-- INPUT DATA --
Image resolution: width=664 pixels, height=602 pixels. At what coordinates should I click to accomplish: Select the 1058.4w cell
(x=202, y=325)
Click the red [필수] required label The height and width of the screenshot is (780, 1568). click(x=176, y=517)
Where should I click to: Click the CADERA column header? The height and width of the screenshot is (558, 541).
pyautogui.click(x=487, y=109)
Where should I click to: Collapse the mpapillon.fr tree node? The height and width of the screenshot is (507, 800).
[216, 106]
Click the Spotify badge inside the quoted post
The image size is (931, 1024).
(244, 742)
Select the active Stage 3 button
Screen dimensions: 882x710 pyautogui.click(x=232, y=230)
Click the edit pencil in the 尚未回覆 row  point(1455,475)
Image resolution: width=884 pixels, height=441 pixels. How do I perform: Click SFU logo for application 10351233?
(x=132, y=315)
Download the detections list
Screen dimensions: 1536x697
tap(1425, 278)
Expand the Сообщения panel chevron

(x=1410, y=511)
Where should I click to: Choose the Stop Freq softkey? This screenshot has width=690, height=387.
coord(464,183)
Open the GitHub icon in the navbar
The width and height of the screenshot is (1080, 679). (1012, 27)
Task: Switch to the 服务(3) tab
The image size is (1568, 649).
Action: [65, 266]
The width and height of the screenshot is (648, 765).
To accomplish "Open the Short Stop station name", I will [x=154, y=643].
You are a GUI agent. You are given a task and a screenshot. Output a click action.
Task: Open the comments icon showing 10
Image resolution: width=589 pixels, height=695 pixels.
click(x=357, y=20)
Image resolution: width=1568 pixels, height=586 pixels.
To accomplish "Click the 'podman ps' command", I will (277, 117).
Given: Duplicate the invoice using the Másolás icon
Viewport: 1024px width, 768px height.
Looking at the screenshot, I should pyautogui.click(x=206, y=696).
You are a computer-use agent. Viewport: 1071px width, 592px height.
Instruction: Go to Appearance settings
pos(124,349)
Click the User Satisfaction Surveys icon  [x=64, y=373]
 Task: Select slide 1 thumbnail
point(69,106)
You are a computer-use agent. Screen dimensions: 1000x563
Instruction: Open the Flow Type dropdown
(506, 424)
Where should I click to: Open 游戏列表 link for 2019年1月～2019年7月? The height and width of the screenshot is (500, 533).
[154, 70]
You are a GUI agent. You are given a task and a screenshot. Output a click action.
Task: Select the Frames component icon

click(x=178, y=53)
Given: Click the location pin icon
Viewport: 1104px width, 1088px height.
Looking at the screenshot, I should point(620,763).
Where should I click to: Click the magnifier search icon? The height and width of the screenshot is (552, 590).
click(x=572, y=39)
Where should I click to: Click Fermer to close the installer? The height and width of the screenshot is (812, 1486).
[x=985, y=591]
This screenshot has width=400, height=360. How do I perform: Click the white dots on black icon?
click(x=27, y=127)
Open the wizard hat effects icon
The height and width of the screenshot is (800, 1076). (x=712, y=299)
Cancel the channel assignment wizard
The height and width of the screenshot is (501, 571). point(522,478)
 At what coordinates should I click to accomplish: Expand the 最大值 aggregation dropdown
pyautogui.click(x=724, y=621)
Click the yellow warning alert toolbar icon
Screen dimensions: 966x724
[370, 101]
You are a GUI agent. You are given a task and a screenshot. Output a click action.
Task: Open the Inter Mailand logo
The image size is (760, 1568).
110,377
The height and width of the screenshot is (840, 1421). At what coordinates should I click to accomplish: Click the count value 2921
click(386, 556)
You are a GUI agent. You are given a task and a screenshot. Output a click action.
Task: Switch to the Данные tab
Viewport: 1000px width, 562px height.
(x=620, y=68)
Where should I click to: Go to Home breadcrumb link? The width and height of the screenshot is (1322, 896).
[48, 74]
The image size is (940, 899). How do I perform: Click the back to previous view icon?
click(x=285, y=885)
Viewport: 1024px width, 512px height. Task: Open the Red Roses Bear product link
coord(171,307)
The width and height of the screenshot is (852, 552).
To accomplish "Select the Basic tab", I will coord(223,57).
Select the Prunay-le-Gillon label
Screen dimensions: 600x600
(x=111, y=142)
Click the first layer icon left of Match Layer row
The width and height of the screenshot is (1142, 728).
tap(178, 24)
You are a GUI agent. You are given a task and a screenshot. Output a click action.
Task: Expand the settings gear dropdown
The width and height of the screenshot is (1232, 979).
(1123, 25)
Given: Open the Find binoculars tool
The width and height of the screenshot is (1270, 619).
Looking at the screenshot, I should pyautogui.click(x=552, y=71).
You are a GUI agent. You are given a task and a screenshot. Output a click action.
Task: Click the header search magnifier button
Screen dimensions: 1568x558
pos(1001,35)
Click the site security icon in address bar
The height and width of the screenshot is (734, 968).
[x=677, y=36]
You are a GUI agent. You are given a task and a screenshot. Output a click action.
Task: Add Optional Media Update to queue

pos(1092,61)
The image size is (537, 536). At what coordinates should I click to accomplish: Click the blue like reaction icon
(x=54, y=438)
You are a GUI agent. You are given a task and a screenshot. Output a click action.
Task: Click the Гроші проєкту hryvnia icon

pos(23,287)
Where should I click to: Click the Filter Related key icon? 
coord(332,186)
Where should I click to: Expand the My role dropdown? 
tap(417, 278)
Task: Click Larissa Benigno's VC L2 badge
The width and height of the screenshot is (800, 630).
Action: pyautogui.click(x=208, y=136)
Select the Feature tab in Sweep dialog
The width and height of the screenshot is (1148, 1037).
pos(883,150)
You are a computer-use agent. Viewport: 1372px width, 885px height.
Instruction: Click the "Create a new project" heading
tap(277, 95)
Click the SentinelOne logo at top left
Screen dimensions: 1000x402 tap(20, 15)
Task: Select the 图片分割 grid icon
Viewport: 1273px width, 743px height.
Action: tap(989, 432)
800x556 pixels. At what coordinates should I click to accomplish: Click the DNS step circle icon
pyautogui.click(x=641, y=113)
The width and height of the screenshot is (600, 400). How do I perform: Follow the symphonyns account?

-- EXERCISE --
Return exactly what appears above, from the first line of the entries to the line with "Click the red", inclusive.

-- WORKED SOLUTION --
Image resolution: width=664 pixels, height=602 pixels. At what coordinates should I click to accomplish: Select the 1058.4w cell
(x=202, y=325)
Click the red [필수] required label The height and width of the screenshot is (780, 1568). click(x=176, y=517)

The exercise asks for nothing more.